=== WHAT IS BEING ASKED ===
Could you restate all of the entries, word for word?

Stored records

▽

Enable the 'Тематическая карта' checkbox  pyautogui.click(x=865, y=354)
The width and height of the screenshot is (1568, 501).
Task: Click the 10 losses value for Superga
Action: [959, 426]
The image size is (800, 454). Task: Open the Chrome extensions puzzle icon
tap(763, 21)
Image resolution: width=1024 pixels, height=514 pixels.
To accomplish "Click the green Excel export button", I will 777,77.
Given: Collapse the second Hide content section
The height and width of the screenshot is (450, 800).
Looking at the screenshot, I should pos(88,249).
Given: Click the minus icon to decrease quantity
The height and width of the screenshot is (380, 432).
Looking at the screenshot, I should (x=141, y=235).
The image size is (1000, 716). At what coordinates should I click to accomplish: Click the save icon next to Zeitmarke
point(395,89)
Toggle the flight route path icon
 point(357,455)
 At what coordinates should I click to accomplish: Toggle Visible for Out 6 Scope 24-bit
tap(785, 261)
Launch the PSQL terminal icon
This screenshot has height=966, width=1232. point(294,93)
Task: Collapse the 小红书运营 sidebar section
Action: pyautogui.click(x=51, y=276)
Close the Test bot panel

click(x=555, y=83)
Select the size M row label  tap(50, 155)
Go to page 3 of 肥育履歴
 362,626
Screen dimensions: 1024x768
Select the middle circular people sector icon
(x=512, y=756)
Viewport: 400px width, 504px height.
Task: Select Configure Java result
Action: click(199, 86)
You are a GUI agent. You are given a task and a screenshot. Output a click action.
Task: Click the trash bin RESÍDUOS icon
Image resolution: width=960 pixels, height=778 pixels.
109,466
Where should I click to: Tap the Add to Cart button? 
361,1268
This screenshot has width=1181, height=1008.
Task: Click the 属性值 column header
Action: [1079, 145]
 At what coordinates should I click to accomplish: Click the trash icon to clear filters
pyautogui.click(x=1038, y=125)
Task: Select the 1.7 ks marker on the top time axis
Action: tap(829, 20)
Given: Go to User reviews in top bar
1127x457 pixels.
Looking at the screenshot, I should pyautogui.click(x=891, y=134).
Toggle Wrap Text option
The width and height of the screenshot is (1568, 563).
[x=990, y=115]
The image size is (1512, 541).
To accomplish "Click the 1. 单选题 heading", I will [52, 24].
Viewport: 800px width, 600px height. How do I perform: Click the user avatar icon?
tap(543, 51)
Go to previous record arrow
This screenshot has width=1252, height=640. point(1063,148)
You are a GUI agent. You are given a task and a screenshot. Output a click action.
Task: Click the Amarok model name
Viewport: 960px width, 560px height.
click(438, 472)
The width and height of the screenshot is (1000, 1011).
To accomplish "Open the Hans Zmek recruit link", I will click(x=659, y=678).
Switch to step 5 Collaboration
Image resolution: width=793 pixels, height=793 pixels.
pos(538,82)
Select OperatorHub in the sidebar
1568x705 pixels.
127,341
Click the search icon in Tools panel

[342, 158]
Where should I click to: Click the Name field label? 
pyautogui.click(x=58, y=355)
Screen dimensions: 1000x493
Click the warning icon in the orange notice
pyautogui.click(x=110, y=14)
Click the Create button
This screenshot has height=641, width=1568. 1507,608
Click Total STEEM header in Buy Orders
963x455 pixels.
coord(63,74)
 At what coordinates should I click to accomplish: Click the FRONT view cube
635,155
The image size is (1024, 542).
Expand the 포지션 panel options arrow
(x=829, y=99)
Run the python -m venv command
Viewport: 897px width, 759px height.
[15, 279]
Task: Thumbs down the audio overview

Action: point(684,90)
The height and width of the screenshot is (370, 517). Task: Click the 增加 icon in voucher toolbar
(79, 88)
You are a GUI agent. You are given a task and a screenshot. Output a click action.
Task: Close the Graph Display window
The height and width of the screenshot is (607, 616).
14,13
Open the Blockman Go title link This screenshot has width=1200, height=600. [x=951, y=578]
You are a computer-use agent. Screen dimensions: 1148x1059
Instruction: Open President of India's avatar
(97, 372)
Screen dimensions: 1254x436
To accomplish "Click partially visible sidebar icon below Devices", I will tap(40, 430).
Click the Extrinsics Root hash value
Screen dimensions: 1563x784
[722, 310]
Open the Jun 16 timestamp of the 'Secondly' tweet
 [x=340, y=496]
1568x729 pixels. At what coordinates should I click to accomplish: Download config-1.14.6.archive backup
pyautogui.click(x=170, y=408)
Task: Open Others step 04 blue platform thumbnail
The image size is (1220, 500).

△

=== EXERCISE ANSWER ===
Enable the 'Тематическая карта' checkbox  pyautogui.click(x=865, y=354)
The width and height of the screenshot is (1568, 501).
Task: Click the 10 losses value for Superga
Action: [959, 426]
The image size is (800, 454). Task: Open the Chrome extensions puzzle icon
tap(763, 21)
Image resolution: width=1024 pixels, height=514 pixels.
To accomplish "Click the green Excel export button", I will 777,77.
Given: Collapse the second Hide content section
The height and width of the screenshot is (450, 800).
Looking at the screenshot, I should pos(88,249).
Given: Click the minus icon to decrease quantity
The height and width of the screenshot is (380, 432).
Looking at the screenshot, I should (x=141, y=235).
The image size is (1000, 716). At what coordinates should I click to accomplish: Click the save icon next to Zeitmarke
point(395,89)
Toggle the flight route path icon
 point(357,455)
 At what coordinates should I click to accomplish: Toggle Visible for Out 6 Scope 24-bit
tap(785, 261)
Launch the PSQL terminal icon
This screenshot has height=966, width=1232. point(294,93)
Task: Collapse the 小红书运营 sidebar section
Action: pyautogui.click(x=51, y=276)
Close the Test bot panel

click(x=555, y=83)
Select the size M row label  tap(50, 155)
Go to page 3 of 肥育履歴
 362,626
Screen dimensions: 1024x768
Select the middle circular people sector icon
(x=512, y=756)
Viewport: 400px width, 504px height.
Task: Select Configure Java result
Action: click(199, 86)
You are a GUI agent. You are given a task and a screenshot. Output a click action.
Task: Click the trash bin RESÍDUOS icon
Image resolution: width=960 pixels, height=778 pixels.
109,466
Where should I click to: Tap the Add to Cart button? 
361,1268
This screenshot has width=1181, height=1008.
Task: Click the 属性值 column header
Action: [1079, 145]
 At what coordinates should I click to accomplish: Click the trash icon to clear filters
pyautogui.click(x=1038, y=125)
Task: Select the 1.7 ks marker on the top time axis
Action: tap(829, 20)
Given: Go to User reviews in top bar
1127x457 pixels.
Looking at the screenshot, I should pyautogui.click(x=891, y=134).
Toggle Wrap Text option
The width and height of the screenshot is (1568, 563).
[x=990, y=115]
The image size is (1512, 541).
To accomplish "Click the 1. 单选题 heading", I will [52, 24].
Viewport: 800px width, 600px height. How do I perform: Click the user avatar icon?
tap(543, 51)
Go to previous record arrow
This screenshot has width=1252, height=640. point(1063,148)
You are a GUI agent. You are given a task and a screenshot. Output a click action.
Task: Click the Amarok model name
Viewport: 960px width, 560px height.
click(438, 472)
The width and height of the screenshot is (1000, 1011).
To accomplish "Open the Hans Zmek recruit link", I will click(x=659, y=678).
Switch to step 5 Collaboration
Image resolution: width=793 pixels, height=793 pixels.
pos(538,82)
Select OperatorHub in the sidebar
1568x705 pixels.
127,341
Click the search icon in Tools panel

[342, 158]
Where should I click to: Click the Name field label? 
pyautogui.click(x=58, y=355)
Screen dimensions: 1000x493
Click the warning icon in the orange notice
pyautogui.click(x=110, y=14)
Click the Create button
This screenshot has height=641, width=1568. 1507,608
Click Total STEEM header in Buy Orders
963x455 pixels.
coord(63,74)
 At what coordinates should I click to accomplish: Click the FRONT view cube
635,155
The image size is (1024, 542).
Expand the 포지션 panel options arrow
(x=829, y=99)
Run the python -m venv command
Viewport: 897px width, 759px height.
[15, 279]
Task: Thumbs down the audio overview

Action: point(684,90)
The height and width of the screenshot is (370, 517). Task: Click the 增加 icon in voucher toolbar
(79, 88)
You are a GUI agent. You are given a task and a screenshot. Output a click action.
Task: Close the Graph Display window
The height and width of the screenshot is (607, 616).
14,13
Open the Blockman Go title link This screenshot has width=1200, height=600. [x=951, y=578]
You are a computer-use agent. Screen dimensions: 1148x1059
Instruction: Open President of India's avatar
(97, 372)
Screen dimensions: 1254x436
To accomplish "Click partially visible sidebar icon below Devices", I will tap(40, 430).
Click the Extrinsics Root hash value
Screen dimensions: 1563x784
[722, 310]
Open the Jun 16 timestamp of the 'Secondly' tweet
 [x=340, y=496]
1568x729 pixels. At what coordinates should I click to accomplish: Download config-1.14.6.archive backup
pyautogui.click(x=170, y=408)
Task: Open Others step 04 blue platform thumbnail
The image size is (1220, 500).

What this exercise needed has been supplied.